Study material ::
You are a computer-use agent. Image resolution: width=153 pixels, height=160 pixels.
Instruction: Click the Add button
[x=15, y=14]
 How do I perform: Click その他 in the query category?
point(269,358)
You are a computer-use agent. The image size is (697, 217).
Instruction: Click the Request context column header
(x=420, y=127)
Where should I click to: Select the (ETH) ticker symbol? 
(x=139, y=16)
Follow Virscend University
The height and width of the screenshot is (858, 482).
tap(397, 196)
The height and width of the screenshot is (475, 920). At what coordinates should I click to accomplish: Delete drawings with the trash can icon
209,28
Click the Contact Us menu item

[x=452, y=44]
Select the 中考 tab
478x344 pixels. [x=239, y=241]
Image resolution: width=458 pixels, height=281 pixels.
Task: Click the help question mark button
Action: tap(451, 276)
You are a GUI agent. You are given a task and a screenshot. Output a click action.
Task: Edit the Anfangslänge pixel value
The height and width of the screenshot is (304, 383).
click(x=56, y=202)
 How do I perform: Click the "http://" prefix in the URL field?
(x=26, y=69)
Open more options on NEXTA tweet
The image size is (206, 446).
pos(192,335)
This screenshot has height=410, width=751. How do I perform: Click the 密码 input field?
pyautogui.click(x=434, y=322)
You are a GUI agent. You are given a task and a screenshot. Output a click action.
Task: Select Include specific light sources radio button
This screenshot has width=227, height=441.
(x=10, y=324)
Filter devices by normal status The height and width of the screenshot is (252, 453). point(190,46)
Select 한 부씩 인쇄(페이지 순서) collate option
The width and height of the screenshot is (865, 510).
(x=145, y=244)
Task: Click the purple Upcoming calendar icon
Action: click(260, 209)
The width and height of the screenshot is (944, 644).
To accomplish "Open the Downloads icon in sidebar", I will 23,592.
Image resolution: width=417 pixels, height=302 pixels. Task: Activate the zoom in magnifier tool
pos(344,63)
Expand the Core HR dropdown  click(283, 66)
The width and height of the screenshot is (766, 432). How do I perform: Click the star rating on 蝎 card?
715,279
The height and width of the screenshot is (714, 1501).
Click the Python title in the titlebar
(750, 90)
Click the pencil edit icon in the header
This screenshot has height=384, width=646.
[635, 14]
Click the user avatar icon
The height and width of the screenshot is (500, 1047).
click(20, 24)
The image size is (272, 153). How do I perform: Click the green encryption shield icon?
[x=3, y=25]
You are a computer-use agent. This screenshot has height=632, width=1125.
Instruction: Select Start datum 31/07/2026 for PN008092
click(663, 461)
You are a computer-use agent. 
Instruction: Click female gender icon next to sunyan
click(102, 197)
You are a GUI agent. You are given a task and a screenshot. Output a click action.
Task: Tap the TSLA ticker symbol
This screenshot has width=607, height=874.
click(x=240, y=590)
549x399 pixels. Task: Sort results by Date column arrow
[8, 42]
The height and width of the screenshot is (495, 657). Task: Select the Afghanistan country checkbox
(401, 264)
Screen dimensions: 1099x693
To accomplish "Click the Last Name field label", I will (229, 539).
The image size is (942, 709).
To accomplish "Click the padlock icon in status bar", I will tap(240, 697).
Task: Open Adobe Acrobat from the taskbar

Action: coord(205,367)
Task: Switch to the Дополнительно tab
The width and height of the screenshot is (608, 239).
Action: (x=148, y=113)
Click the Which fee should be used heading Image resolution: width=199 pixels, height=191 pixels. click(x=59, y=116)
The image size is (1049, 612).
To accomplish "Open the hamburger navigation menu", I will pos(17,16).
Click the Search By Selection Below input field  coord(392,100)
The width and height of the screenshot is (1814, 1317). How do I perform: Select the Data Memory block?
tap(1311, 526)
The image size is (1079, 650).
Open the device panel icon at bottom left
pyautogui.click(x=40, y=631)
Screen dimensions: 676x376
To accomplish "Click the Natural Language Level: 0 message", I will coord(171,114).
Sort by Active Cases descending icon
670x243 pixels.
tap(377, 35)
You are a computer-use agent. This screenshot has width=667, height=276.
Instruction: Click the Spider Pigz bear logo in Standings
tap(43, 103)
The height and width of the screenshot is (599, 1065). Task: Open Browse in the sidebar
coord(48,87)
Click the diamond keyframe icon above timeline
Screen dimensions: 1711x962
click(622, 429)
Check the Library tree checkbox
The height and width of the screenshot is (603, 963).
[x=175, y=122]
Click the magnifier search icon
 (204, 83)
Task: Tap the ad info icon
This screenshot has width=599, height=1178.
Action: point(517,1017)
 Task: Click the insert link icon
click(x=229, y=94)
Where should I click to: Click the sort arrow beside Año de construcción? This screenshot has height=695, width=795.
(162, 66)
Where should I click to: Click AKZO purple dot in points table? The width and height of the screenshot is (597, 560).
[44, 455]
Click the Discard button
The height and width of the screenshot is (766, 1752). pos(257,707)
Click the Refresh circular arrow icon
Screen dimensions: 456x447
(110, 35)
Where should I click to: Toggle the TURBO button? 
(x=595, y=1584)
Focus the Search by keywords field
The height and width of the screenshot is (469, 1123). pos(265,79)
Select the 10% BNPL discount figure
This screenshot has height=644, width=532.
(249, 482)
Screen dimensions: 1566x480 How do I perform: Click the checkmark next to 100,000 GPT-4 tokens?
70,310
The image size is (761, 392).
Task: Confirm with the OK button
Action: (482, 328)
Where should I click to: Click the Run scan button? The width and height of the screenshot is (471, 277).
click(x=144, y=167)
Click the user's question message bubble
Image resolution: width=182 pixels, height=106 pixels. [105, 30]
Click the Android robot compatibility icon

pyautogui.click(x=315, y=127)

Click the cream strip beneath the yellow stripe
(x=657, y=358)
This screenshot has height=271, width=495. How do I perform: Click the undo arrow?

Task goal ::
Go through the entries and copy each line holding the string "agent".

Worked solution ::
You are a computer-use agent. Image resolution: width=153 pixels, height=160 pixels.
You are a computer-use agent. The image size is (697, 217).
You are a GUI agent. You are given a task and a screenshot. Output a click action.
You are a GUI agent. You are given a task and a screenshot. Output a click action.
You are a computer-use agent. This screenshot has height=632, width=1125.
You are a computer-use agent. 
You are a GUI agent. You are given a task and a screenshot. Output a click action.
You are a computer-use agent. This screenshot has width=667, height=276.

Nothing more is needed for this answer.